160Der Anspruch gegen die Beklagte zu 2. scheitert schließlich daran, dass die Kläger einen Quotenschaden nicht schlüssig dargelegt haben. Dabei geht der Senat davon aus, dass die Nichteröffnung des Insolvenzverfahrens nicht nur nicht zum Wegfall des Anspruchs aus § 64 Abs. 2 GmbHG führt (Gottwald, Insolvenzrechts-Handbuch, 3. Auflage 2006 Rdn. 244), sondern auch den Anspruch der Gläubiger aus §§ 823 Abs. 2 BGB, 64 Abs. 1 GmbHG unberührt lässt (Prof. Dr. Karsten Schmidt, NZI 1998, 9/11). Schmidt (a.a.O.; s.a. Schmidt-Scholz, Kommentar zum GmbH-Gesetz, 9. Aufl. 2002, § 64 Rdn. 44) zeigt auf, dass die Altgläubiger, zu denen die Klägerin zählt, bei Masselosigkeit im Zweifel keine Klage erheben, weil Prozessaufwand und –risiko außer Verhältnis zum Ertrag stehen.
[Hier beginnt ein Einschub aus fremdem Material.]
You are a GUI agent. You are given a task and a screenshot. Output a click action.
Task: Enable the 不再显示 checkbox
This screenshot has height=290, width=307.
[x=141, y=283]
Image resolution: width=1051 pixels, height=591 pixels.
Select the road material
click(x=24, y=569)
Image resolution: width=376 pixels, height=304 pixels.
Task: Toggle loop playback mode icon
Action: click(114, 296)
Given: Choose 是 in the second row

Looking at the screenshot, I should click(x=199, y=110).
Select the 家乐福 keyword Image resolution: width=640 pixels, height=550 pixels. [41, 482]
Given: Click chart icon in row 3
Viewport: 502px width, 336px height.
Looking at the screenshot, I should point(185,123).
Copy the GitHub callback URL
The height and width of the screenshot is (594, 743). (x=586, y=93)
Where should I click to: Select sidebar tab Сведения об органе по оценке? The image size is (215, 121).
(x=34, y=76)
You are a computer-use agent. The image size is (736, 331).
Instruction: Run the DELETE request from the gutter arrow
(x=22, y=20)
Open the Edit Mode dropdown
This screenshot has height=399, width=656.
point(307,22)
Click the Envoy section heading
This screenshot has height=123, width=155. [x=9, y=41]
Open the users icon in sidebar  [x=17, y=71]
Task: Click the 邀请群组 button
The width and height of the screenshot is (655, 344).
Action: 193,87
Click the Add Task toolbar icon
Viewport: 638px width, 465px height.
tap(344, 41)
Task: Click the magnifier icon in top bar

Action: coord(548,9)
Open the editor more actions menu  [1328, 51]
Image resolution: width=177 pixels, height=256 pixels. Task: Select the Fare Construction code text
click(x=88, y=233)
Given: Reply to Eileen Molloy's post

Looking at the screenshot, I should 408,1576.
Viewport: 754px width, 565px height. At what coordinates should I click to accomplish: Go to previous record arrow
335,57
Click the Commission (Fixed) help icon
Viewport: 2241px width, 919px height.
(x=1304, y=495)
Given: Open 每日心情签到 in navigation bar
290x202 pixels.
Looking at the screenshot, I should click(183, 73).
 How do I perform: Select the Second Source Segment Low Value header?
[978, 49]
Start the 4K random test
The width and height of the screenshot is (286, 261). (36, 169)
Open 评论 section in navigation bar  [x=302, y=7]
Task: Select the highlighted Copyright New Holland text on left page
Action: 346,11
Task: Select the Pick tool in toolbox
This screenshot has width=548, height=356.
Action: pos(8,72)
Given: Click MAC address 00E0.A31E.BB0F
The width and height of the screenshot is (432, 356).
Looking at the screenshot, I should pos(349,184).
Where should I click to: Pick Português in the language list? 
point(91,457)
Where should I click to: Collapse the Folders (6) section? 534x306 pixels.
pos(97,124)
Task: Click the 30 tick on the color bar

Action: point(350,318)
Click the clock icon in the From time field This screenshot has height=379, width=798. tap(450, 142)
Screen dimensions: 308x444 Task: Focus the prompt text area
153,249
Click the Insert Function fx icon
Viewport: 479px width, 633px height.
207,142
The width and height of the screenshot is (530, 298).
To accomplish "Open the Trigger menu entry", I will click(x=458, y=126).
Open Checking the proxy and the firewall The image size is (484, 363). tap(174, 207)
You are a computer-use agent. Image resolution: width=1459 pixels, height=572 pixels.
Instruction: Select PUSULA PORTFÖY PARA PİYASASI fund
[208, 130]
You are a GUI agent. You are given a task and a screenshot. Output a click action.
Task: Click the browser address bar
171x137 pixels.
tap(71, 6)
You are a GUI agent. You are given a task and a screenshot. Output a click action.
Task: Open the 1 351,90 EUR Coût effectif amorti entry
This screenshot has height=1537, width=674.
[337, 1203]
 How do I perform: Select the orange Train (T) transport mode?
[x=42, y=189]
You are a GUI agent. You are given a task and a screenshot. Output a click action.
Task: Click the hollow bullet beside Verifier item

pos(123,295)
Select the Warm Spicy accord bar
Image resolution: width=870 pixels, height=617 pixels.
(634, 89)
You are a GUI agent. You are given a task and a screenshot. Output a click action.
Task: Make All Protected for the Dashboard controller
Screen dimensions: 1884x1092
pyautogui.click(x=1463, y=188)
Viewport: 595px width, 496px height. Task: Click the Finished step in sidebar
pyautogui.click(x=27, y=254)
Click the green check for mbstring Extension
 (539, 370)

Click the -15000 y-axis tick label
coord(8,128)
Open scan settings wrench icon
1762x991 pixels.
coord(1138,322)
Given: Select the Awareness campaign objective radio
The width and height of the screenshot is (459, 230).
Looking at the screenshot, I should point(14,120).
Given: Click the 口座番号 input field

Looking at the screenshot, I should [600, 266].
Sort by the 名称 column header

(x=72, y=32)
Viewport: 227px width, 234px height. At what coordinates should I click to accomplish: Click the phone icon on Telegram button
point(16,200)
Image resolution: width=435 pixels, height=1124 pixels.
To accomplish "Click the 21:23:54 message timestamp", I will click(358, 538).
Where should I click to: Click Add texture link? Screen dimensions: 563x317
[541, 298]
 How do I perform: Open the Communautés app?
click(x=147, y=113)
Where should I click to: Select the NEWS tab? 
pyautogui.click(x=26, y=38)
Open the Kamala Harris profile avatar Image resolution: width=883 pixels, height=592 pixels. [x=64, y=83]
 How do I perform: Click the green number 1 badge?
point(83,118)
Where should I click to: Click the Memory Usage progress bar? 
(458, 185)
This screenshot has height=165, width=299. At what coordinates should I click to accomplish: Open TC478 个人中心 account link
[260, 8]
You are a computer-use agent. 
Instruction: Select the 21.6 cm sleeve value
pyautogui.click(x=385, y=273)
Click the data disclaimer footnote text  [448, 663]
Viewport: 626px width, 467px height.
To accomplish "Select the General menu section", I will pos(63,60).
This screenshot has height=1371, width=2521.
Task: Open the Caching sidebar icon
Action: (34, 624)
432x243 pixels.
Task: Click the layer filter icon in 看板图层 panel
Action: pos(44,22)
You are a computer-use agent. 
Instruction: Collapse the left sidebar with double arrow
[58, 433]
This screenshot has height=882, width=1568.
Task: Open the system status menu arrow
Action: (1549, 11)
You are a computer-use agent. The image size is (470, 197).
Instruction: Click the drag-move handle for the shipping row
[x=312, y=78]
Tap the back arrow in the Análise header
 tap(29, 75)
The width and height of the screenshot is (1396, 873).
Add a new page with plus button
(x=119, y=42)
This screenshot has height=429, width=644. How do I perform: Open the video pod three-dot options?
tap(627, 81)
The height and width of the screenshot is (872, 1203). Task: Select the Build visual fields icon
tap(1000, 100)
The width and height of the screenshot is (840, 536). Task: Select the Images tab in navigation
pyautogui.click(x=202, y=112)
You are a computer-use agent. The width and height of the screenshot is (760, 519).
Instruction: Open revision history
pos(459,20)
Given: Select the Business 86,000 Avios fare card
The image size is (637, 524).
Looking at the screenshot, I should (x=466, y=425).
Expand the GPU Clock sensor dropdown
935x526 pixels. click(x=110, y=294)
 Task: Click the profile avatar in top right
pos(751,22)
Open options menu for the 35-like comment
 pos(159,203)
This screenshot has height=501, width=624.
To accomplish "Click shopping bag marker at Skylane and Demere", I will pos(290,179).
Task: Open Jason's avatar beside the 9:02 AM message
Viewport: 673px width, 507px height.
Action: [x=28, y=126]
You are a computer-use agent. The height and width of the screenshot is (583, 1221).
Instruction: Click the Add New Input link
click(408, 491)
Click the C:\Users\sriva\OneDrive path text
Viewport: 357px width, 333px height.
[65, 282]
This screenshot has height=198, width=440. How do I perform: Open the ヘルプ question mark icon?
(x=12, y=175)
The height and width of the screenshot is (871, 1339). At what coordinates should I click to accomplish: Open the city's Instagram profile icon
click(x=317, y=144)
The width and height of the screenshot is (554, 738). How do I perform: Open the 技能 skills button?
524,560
Der vorliegende Fall bestätigt diese Auffassung. Bei Nichteröffnung des Insolvenzverfahrens wegen Masselosigkeit ist es für Altgläubiger schwierig darzulegen und zu beweisen, in welchem Umfang sich die Insolvenzquote während der Verfahrensverschleppung verringert hat. Auch den Klägern ist diese Darlegung nicht gelungen. Ihre Berechnung, die darauf abstellt, dass im Juni 2002 mit Hilfe der Gesellschafterdarlehn noch alle Gläubiger hätten befriedigt werden können, nach Ablehnung der Insolvenzeröffnung tatsächlich aber keine Zahlungen geleistet worden seien, lässt außer Acht, dass es sich bei den Gesellschafterdarlehen nicht um Vermögen, sondern um Verbindlichkeiten der Gesellschaft gehandelt hat und die Umqualifizierung dieser Darlehen in funktionales Eigenkapital sowie die von der Rechtsprechung entwickelten Eigenkapitalersatzregeln lediglich zur Folge haben, dass der Gesellschafter während der Dauer der Krise seine Forderungen gegen die GmbH nicht durchsetzen darf (BGH, Urteil vom 8.1.2001, II ZR 88/99, NJW 2001, 1280). Aus diesem Grund wird bei der Feststellung der Überschuldung das der Gesellschaft analog § 30 GmbHG zustehende Leistungsverweigerungsrecht gegenüber eigenkapitalersetzenden Darlehen nicht berücksichtigt. Folglich können die Rechte der Gesellschaft aus
161§§ 30, 31 GmbHG auch nicht bei der Feststellung der Verschlechterung der Insolvenzquote auf Grund verzögerter Insolvenzanmeldung berücksichtigt werden. Durch die nach Eintritt der Überschuldung erfolgte Rückzahlung der Darlehen an die Gesellschafter hat sich hinsichtlich der Rechte der Gesellschaft gegenüber den Gesellschaftern nichts wesentliches geändert. Aus dem ursprünglichen Leistungsverweigerungsrecht der Gesellschaft analog § 30 GmbHG ist ein Erstattungsanspruch der Gesellschaft analog §§ 30, 31 GmbHG entstanden. Dass dieser Erstattungsanspruch der Beklagten zu 1. auf Grund der Verzögerung der Eröffnung des Insolvenzverfahrens heute weniger wert ist, als das ursprüngliche Leistungsverweigerungsrecht der Beklagten zu 1. vor Auskehrung der Darlehen, etwa weil die Beklagten zu 2. und 3. heute nicht (mehr) in der Lage sind, diesen Anspruch zu erfüllen, haben die Kläger nicht dargelegt.
162C.
163Die Kostenentscheidung beruht auf §§ 91, 92, 97, 100 ZPO.
164Die Entscheidung über die vorläufige Vollstreckbarkeit ergibt sich aus §§ 708 Nr. 10, 711 ZPO.
165D.
166Der Streitwert wird wie folgt festgesetzt:
167Für die 1. Instanz bleibt es bei dem vom Landgericht festgesetzten Streitwert von 114.939,35 EUR.
168Für die 2. Instanz wird der Streitwert auf 139.575,60 EUR (19.488,02 + 56.044,08 + 64.043,50) festgesetzt. An diesem Streitwert sind die Kläger voll, die Beklagte zu 1. in Höhe von 75.532,10 EUR (19.488,02 + 56.044,08) und die Beklagten zu 2. und 3. in Höhe von 128.087 EUR (2 x 64.043,50) beteiligt.
169E.
170Zur Zulassung der Revision besteht kein Anlass (§ 543 Abs. 2 ZPO).